Task prompt | For every line that contains the string "click", pull that line out of the material below.

Data for this task |

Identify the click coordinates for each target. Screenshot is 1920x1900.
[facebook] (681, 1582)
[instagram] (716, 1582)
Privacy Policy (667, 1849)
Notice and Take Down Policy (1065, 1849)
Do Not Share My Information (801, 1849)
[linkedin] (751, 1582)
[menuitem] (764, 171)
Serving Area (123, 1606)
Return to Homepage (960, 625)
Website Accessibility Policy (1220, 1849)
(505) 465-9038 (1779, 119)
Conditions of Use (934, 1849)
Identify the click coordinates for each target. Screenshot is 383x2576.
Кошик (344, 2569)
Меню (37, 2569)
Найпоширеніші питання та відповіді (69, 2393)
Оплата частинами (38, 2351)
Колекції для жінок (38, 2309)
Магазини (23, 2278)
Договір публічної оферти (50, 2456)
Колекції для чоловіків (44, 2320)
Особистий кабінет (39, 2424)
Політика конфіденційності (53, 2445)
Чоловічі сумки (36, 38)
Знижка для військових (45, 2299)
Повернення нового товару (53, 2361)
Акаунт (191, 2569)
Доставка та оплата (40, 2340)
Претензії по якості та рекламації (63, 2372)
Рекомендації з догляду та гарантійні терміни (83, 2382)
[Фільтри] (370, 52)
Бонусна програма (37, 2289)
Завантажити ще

Answer to this exercise |
Identify the click coordinates for each target. Screenshot is 1920x1900.
Identify the click coordinates for each target. Screenshot is 383x2576.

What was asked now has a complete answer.